* * *
Генри изобразил опасную, пагубную женщину. Мне же эта женщина поведала о своем полном отчуждении от реалий мира, в котором живет Генри, о своей погруженности в фантазии, в безумие.
Столько людей искали путь к подлинной натуре Джун и не догадывались о достоинстве и полноте ее воображаемой вселенной, об ее отрешенности, о той Джун, что жила среди символов, сторонясь грубой действительности.
Я ввела ее в мою жизнь и не получила от нее взамен суровости и грубости мира, потому что это были не ее свойства. Она пришла ко мне, потому что предпочитала мечту.
Но я сразу же поняла, что тот мир чувственности и порока, в котором она, казалось бы, царила, снова оказался закрытым для меня, меня туда не впустили. Жалеть ли об этом? Я ведь изголодалась по реальности к тому моменту, когда она пришла ко мне. Я хотела подлинных переживаний, чтобы освободиться от моих грез, от моего воображения. И она повернула меня прочь от Генри, правившего миром житейским, приземленным, миром грубых фактов. Она увлекла меня обратно в мои видения и сны. Но ведь будь я создана для реальности, для будничных впечатлений и опыта, я бы и не полюбила ее. Иллюзии и сны были мне куда нужнее, чем животная подлинность Генри.
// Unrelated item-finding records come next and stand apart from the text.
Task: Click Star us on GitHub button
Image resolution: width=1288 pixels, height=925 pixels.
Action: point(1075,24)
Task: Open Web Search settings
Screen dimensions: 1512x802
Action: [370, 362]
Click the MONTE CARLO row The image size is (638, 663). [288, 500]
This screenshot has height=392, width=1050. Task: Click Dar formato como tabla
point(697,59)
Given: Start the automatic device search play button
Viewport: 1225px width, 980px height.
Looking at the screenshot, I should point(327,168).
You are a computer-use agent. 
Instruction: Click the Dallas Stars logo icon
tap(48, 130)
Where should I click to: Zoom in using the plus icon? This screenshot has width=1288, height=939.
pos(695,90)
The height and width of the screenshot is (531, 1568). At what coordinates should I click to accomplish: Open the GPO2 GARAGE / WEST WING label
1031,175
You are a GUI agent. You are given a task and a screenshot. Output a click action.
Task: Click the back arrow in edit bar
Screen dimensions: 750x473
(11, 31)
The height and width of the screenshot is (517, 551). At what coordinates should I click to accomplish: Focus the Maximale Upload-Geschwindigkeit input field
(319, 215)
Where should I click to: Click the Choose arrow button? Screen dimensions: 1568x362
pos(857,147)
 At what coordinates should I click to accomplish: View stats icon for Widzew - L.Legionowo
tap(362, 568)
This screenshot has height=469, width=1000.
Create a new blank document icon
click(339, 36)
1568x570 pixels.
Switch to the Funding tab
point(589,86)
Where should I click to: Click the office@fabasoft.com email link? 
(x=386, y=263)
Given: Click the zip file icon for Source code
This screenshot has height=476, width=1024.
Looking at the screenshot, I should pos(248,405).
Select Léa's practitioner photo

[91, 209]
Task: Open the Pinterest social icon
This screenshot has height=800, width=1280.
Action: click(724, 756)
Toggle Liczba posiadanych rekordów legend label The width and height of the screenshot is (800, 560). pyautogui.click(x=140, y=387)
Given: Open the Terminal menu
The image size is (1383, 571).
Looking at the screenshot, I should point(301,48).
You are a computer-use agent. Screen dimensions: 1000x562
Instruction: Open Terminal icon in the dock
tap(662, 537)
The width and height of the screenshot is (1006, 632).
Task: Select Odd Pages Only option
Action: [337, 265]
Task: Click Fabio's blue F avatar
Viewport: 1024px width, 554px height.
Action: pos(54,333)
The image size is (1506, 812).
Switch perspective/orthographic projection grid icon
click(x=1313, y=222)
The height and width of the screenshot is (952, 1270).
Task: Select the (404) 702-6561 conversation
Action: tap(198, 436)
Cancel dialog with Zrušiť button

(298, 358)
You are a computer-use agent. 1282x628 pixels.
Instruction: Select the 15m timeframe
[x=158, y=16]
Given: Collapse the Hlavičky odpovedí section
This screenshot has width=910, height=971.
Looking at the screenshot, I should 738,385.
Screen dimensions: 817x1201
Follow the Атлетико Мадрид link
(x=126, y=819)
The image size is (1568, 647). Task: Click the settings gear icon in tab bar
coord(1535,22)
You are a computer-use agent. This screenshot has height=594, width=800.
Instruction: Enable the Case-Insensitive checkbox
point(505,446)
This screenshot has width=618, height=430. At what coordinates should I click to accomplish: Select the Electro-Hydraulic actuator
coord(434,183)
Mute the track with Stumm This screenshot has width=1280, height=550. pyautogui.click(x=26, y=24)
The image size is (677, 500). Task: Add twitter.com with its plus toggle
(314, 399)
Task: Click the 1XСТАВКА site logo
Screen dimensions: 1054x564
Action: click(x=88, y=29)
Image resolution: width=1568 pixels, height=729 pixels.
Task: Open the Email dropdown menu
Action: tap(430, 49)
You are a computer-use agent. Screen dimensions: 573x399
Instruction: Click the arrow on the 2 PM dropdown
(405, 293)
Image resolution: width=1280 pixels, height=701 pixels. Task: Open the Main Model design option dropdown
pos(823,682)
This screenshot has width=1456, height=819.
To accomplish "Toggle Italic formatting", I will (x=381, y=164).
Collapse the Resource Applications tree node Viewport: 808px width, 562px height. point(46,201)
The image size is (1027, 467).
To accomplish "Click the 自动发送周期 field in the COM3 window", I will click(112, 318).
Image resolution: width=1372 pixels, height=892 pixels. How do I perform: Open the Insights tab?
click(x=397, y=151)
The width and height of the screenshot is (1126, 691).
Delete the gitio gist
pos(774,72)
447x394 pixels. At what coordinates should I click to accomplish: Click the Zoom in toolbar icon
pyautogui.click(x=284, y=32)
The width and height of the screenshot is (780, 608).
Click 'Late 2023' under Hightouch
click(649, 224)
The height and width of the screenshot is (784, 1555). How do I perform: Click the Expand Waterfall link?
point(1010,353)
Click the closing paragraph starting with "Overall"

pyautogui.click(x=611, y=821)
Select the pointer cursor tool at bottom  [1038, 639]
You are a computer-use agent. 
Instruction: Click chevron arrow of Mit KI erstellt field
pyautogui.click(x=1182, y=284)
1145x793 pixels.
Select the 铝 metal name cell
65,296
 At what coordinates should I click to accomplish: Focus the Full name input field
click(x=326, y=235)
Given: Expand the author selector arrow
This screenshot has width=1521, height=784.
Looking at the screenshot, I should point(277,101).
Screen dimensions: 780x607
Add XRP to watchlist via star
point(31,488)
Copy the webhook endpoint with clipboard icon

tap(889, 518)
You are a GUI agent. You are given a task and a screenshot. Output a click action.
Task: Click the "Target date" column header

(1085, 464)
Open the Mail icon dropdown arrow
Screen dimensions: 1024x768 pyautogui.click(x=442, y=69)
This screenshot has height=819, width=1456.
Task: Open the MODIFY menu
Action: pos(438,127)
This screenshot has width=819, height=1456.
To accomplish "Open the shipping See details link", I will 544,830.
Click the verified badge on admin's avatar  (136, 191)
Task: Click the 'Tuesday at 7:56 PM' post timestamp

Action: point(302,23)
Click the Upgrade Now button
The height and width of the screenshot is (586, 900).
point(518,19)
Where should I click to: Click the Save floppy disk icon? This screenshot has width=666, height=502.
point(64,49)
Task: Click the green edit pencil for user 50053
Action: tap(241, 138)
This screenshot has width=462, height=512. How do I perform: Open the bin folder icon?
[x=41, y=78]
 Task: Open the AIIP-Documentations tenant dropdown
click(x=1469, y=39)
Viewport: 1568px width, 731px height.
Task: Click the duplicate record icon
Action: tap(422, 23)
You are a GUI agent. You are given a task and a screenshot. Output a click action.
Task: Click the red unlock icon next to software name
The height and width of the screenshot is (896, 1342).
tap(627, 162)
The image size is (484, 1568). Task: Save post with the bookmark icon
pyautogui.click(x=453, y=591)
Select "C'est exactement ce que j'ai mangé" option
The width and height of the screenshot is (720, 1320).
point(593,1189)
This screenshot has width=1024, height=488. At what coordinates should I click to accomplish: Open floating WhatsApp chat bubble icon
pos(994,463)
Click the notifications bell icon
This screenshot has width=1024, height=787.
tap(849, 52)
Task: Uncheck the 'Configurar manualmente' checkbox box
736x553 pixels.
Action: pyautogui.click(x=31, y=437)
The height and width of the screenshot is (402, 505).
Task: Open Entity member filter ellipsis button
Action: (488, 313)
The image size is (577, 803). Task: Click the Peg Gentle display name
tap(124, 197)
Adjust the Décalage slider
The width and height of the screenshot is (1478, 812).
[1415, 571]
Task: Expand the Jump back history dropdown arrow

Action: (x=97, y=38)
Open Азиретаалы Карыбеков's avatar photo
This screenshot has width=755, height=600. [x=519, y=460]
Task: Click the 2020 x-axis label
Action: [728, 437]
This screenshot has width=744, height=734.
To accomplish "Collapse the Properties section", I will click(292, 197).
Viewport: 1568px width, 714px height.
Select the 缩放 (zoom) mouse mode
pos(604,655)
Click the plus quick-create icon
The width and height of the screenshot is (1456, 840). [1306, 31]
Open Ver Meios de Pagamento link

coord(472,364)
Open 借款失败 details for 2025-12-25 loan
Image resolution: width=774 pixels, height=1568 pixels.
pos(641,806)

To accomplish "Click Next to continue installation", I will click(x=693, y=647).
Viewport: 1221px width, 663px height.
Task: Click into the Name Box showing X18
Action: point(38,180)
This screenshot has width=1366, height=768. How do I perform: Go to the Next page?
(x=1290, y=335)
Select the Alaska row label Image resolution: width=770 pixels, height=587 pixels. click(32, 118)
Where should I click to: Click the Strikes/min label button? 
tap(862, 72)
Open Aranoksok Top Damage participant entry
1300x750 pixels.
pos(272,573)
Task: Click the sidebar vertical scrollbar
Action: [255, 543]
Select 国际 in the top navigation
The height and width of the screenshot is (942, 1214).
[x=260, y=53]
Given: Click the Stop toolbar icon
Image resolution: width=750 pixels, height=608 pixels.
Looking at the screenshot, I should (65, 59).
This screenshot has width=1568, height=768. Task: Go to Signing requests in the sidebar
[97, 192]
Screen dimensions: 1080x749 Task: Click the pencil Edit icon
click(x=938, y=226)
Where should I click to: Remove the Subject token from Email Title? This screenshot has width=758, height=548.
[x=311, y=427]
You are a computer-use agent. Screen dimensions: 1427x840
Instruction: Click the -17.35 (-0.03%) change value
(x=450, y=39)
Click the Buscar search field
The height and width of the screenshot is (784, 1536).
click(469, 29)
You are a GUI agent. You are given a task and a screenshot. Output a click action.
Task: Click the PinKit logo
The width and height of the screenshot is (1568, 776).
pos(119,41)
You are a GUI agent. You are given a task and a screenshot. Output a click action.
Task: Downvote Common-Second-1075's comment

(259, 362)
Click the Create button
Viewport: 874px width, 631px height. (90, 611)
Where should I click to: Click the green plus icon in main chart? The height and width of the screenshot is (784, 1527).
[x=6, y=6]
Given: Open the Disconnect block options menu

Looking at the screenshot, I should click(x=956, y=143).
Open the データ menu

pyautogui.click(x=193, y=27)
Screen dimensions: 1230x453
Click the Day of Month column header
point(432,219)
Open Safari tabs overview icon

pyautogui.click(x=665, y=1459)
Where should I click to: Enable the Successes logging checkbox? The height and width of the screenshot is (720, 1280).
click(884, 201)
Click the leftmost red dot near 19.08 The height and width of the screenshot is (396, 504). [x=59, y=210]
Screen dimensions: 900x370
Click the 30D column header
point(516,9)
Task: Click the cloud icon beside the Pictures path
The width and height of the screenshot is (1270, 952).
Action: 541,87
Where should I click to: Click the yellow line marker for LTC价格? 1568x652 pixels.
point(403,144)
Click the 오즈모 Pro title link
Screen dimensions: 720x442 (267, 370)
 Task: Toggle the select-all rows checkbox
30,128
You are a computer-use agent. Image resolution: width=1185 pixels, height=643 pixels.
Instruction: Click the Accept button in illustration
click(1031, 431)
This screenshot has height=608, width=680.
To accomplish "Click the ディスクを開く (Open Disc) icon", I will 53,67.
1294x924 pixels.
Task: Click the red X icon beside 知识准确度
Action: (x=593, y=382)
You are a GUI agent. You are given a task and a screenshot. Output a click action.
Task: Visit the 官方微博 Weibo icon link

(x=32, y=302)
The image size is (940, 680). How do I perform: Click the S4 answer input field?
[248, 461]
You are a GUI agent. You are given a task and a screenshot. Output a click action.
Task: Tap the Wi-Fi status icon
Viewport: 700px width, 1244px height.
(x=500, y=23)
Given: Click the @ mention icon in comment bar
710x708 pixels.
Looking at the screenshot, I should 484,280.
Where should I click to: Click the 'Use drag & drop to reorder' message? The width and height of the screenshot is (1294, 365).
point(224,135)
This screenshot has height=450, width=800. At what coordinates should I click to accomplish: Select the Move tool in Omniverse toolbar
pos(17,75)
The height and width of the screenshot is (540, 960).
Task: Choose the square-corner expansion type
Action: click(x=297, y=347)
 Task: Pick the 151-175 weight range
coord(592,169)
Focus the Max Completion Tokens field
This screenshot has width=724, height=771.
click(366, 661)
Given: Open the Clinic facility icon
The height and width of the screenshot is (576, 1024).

Вчера она сказала мне: «Сколько вещей я с радостью делала бы с тобой вместе. Я бы с тобой и наркотики принимала».
Джун согласилась только на подарки, имеющие значение символов. Ей приходилось заниматься стиркой белья, чтобы заработать себе немного на духи. Ни бедности, ни распутства она не боялась, это ее не трогало, как не трогало и пьянство ее друзей (ее пьянство было другим, скорее экзальтацией). Людей Джун выбирала и отвергала по критериям, не понятным для Генри.
Теперь мне ясно, что ее бесчисленные рассказы о своих приключениях были попыткой скрыть свое подлинное за дымовой завесой анекдотов и историй.
Я так много думаю о ней и днем и ночью. Как только вчера я рассталась с нею, меня охватило такое леденящее чувство пустоты, что я дрожала словно в лютый холод. Я люблю ее странности, ее смиренность, ее боязнь взглянуть в лицо реальности.
До встречи с Джун я не особенно билась в поисках точного слова. То, что я втайне сочиняла, было очень похоже на ее разговор. Иногда бессвязный, иногда слишком отвлеченный, иногда чересчур запутанный. Ну ладно, пусть будет бессвязно. Наше знакомство эмоционально выбило нас обеих из привычной колеи. В нас обеих таилась несокрушимая часть нашего «я», никогда не проявляемая нами. Наше мечтательное «я». И вот теперь этот таившийся мир хлынул в каждую из нас. В эти несколько дней мне не узнать ее полностью — в ней очень много всего. Да и про меня она говорит, что я для нее слишком богата. Нам надо разлучиться, чтобы как-то покончить со смятением чувств, вновь обрести прежнюю ясность. Но я боюсь этого больше, чем она. Я не хочу добровольно разлучаться. Я хочу отдать себя всю, я хочу забыть себя.